The cracks in the foundation of their most important partnerships threatened to bring the whole thing down like the House of Usher. We spent months wondering if Tom Brady would retire, Rob Gronkowski would be traded, Bill Belichick would walk away. Hours before Sunday's opener, even, a report circulated that Gronkowski threatened to retire a few months back rather than be dealt. The offseason of misery refused to release its talons.

But then the opening whistle blew, the action finally returned to the field, and order was restored.

For 60 minutes on Sunday against a talented Texans team widely considered a Super Bowl contender, the Patriots proved that palace intrigue ceases to exist on a 100-yard patch of turf deep within the walls of said palace.

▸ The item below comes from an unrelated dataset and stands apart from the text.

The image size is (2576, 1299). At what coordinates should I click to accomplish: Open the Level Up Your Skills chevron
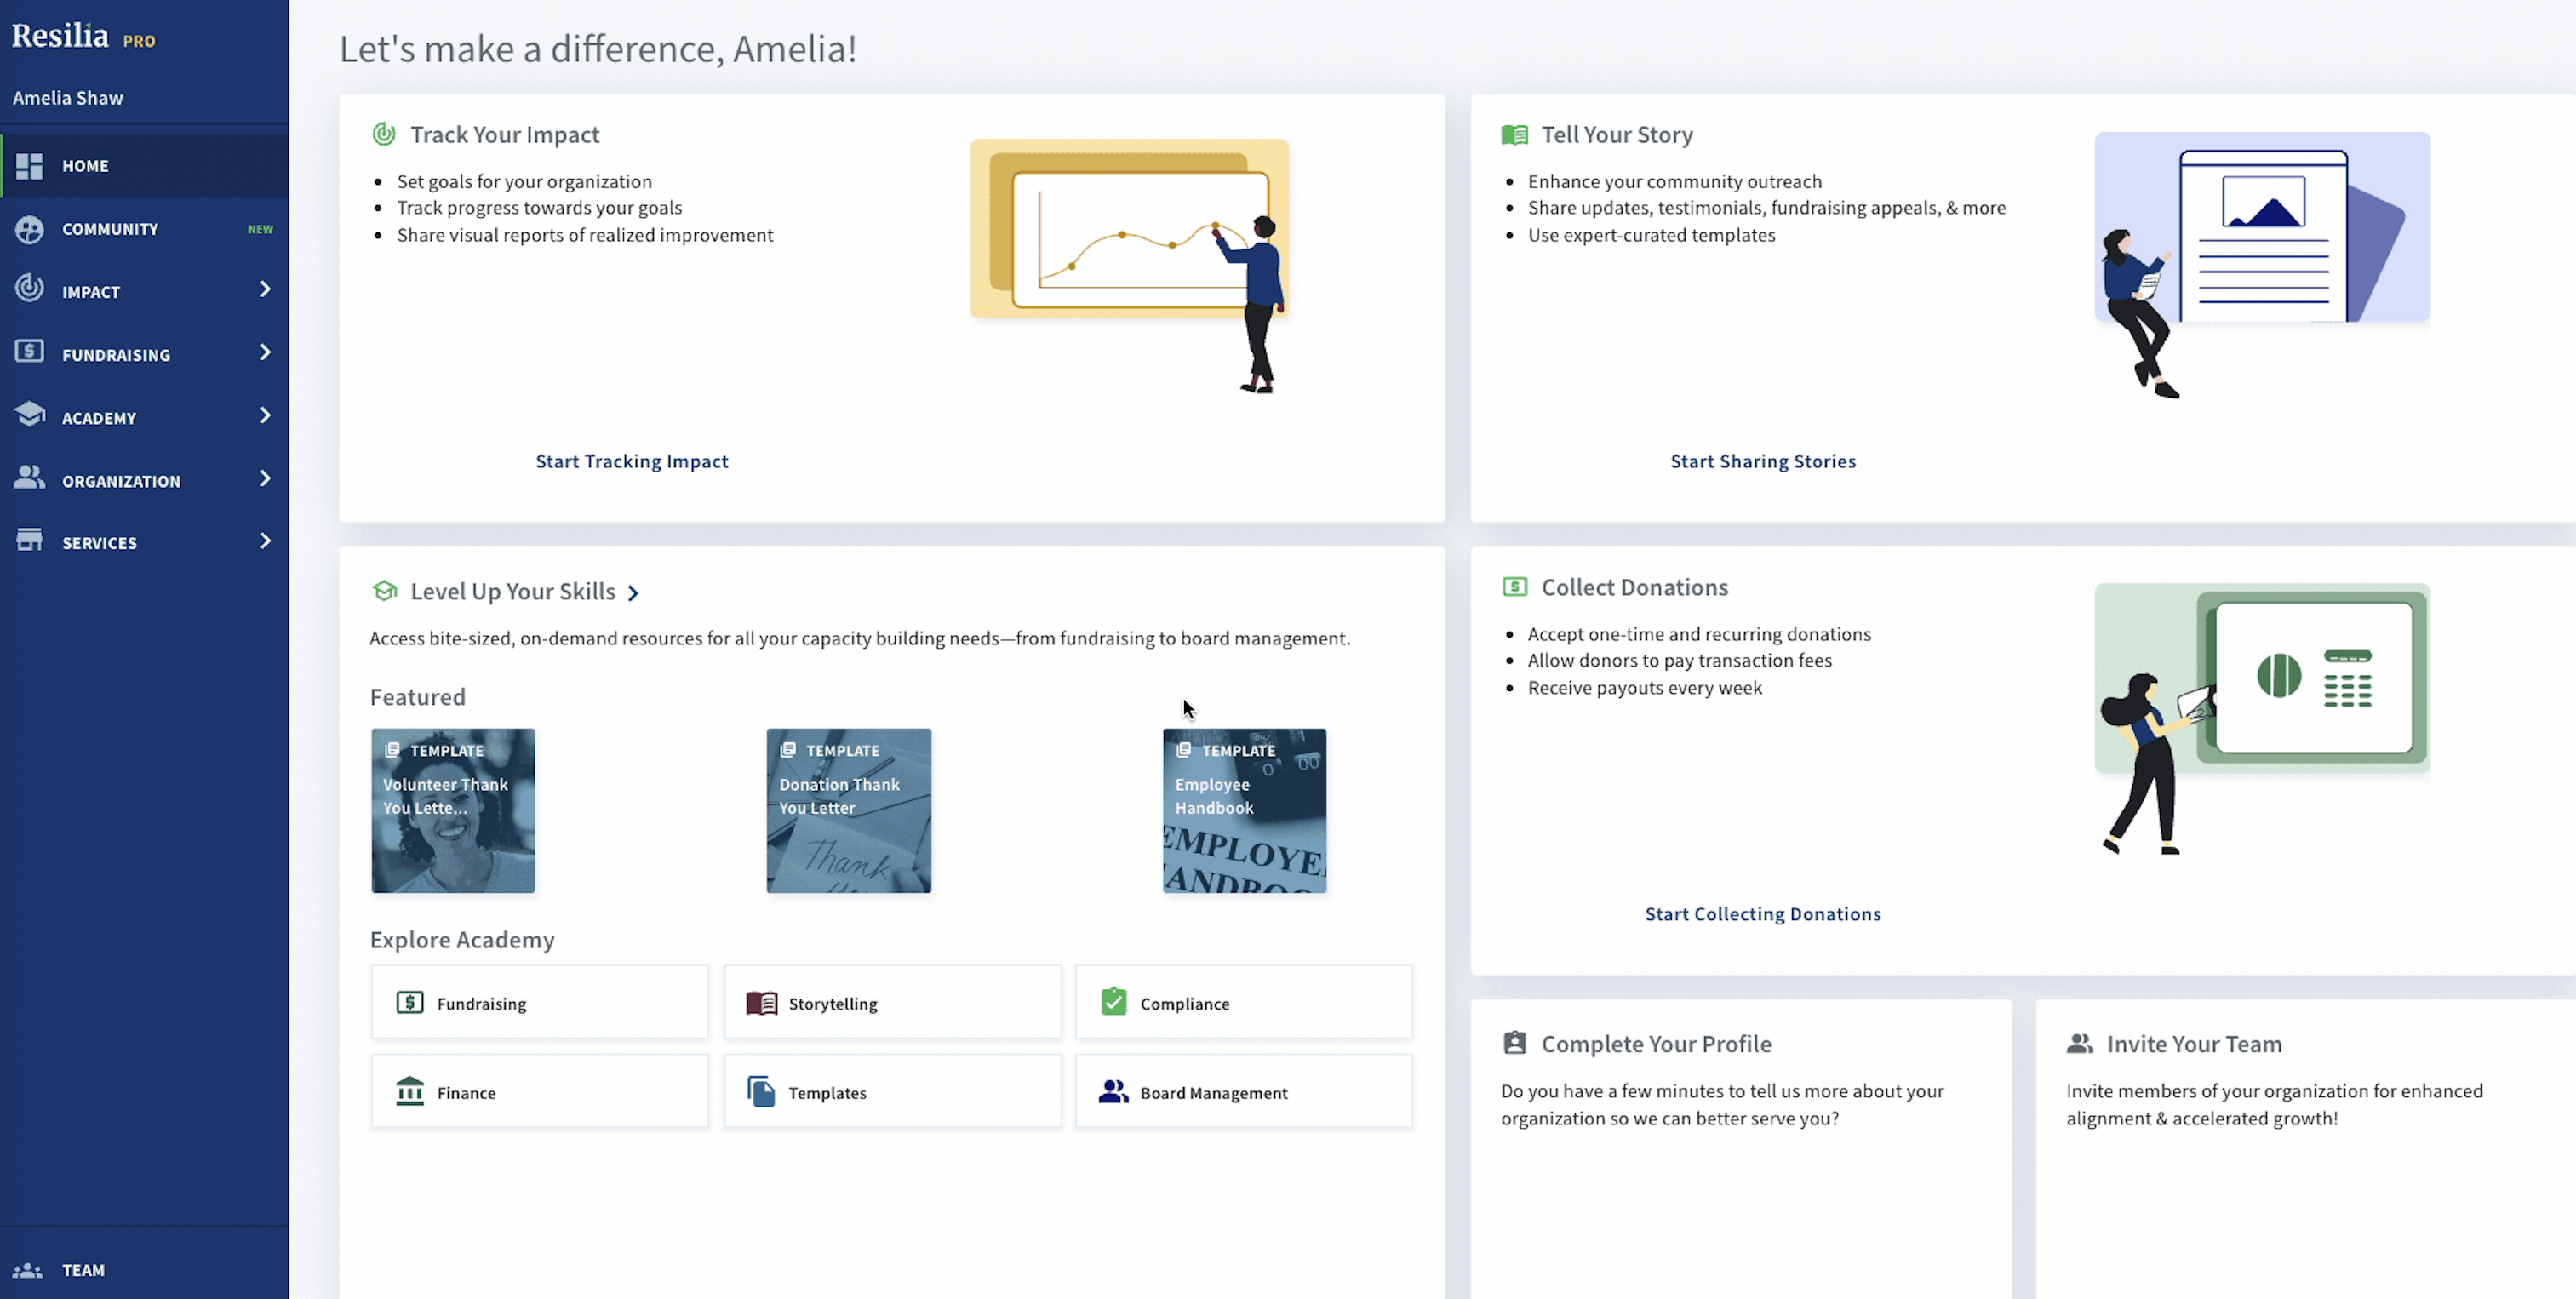click(x=633, y=592)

If Belichick still harbors resentment over being forced to trade quarterback Jimmy Garoppolo -- who took his first loss as a starter in Minnesota on Sunday -- it wasn't reflected in a clever game plan that took the team's biggest perceived weakness -- a lack of manpower at receiver -- and somehow turned it into a strength as Brady completed passes to eight different men.

If Brady frets about feeling appreciated and doubting if this is still worth it, those concerns dissipated as soon as he barked his first signal. He may have lacked midseason form, but he remained the best player on the field while making targets like fullback James Develin, wide receiver Phillip Dorsett, and running back Rex Burkhead viable weapons. He also had no problem getting his nose dirty, converting one first down on a QB sneak and standing in to complete passes in the face of an increasingly aggressive Texans pass rush as the game wore on.

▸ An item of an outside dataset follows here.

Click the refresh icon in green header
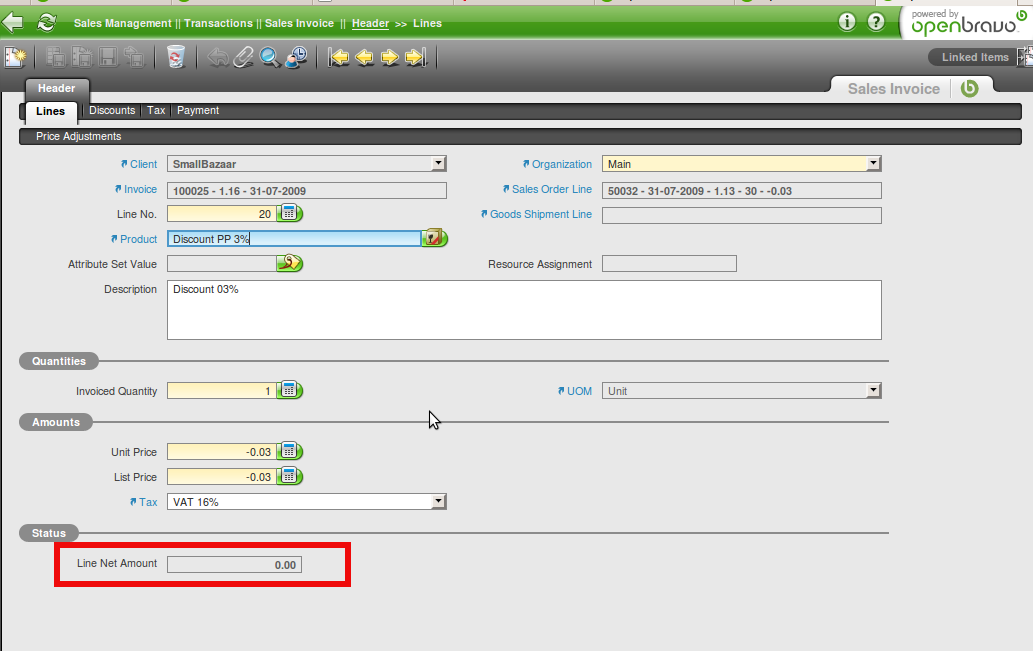 (46, 22)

After months of worrying if Gronk cared about anything other than vroom-vrooming, the tight end looked like his old dominating self. He scored the first touchdown of the season by overwhelming a fruitless double team at the pylon, and he caught a pair of rumbling passes on the seam -- with one ending in an uncharacteristic fumble -- that put him in monster truck mode. He finished the game defending the goal line on Houston's final Hail Mary.

Whatever issues plagued the central characters this spring -- and only the most fanboyish wall defenders deny they exist -- they're a Monday-through-Saturday concern. On Sundays, none of it matters.

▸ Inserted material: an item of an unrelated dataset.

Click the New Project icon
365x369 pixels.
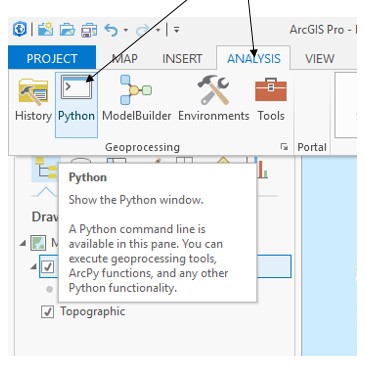[45, 30]
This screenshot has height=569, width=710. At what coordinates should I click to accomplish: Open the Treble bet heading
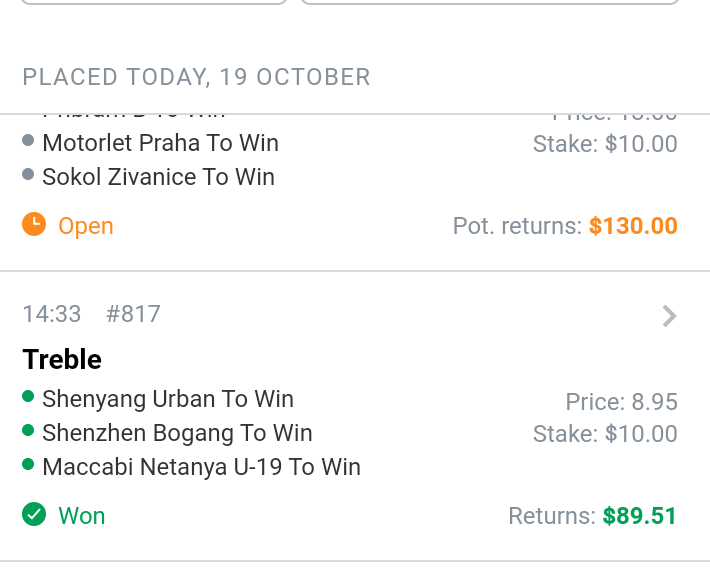click(62, 359)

That's called compartmentalizing, and the Patriots do it better than anyone. In his heart of hearts, Belichick probably still wishes Garoppolo remained in the organization. Brady's questions about feeling appreciated didn't just magically disappear. There's now enough smoke around efforts to trade Gronk that it's hard to believe any lingering hard feelings aren't still smoldering at least a little.

Those are stories for the Inside Track, though, not the sports pages. It's football season, which means for three hours each week, the Patriots are a house united.